BLIND SUN de Joyce A. Nashawati
Blind Sun
Après quelques courts-métrages remarqués (tel La Morsure, Grand Prix à Gérardmer en 2010), Joyce A. Nashawati poursuit dans son premier long une approche mêlant fantastique allusif et discours social en sourdine. Celui-ci tombe carrément à pic dans Blind Sun, qui évoque tout à la fois le réchauffement climatique, les réfugiés du Moyen-Orient et la crise financière grecque. Au pays d’Homère, un jeune homme au nom arabe (Ziad Bakri) est engagé pour garder la villa d’un couple de Français fortunés en leur absence, mais il y est dérangé par un inconnu insaisissable, ou plutôt une ombre apparaissant ponctuellement dans la baraque. Par ailleurs, la canicule et les incendies de forêt font rage, si bien que toute la Grèce semble mise en coupe réglée par une multinationale vendant à prix d’or une eau potable devenue denrée précieuse… Ce dernier aspect reste toutefois assez abstrait : il n’y a qu’à voir la distribution publique de flotte, où les préposés au camion-citerne ne se soucient guère d’économiser la moindre goutte. Du coup, la question posée par le film réside surtout dans le fait de savoir ce qui est ennuyeux ou pas, dans ce genre de tentative située à la croisée de l’insolite et du cinéma d’auteur. La réponse est plutôt étonnante.
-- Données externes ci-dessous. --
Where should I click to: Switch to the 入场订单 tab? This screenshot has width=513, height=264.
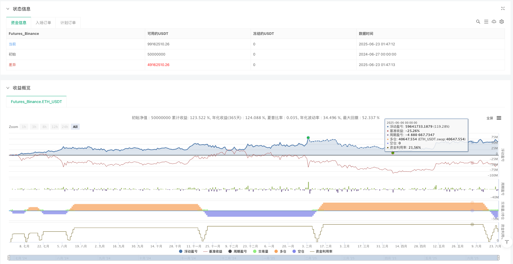pyautogui.click(x=43, y=23)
Car s’il existe un cliché dans le fantastique, ce sont sûrement ces figures secondaires qui regardent d’un air impassible un héros aux prises avec le surnaturel, comme si le monde entier s’était ligué pour renforcer sa solitude et le mener à sa perte. On retrouve ici l’inévitable plan où une vioque jette un coup d’oeil méfiant derrière les carreaux de sa fenêtre, mais le plus grave est que ce détail s’étend à l’ensemble du film. Malgré l’option réaliste d’un dialogue parlant tour à tour grec, français et anglais pour respecter les langues des personnages, ces derniers constituent en effet le gros point faible de Blind Sun en termes d’écriture. Tous s’avèrent unidimensionnels et antipathiques, étant branchés sur la même expression de morgue hostile… ou simplement indifférente, dans le cas de la jolie archéologue. Cela nous vaut certaines facilités scénaristiques (les diverses apparitions du flic raciste aux lunettes noires), voire des scènes crispantes : mention spéciale au vendeur d’épicerie qui calcule à peine son client, ayant les yeux rivés sur un porno lesbien ! Et surtout, les différentes rencontres effectuées par notre sans-papier engendrent ainsi une pénible impression de monotonie.
En revanche, les moments où il est seul – ou seul avec son « ombre » – sont indéniablement réussis, à tel point qu’on a le sentiment que, par un curieux paradoxe, Blind Sun aurait été bien plus trépidant s’il avait été tout entier resserré sur le désoeuvrement du protagoniste principal. Là, le basculement dans un monde de folie joue à plein, d’autant qu’il inverse les connotations habituelles : les hallucinations (?) ne sont pas causées par les sortilèges de la nuit, mais au contraire par un soleil écrasant qui éblouit et plonge dans une torpeur suscitant d’étranges visions. Celles-ci s’appuient en outre sur de jolies rimes visuelles, du masque antique mis au jour par des fouilles archéologiques, qui connaîtra d’autres avatars à l’intérieur de la maison, à la présence obsédante de l’eau et du feu, qui finiront par prendre une nouvelle signification. Au sein de Blind Sun, il existe ainsi un second film plus souterrain, serpentant jusqu’à des dernières minutes assez géniales, qui parviennent à préserver le mystère (le héros ne cherche même pas à distinguer le visage de son alter ego maléfique) tout en rendant concret ce qui relevait de l’impalpable. Et on quitte la salle sur cette bonne impression finale, donnant envie de voir les prochains travaux de Joyce A. Nashawati.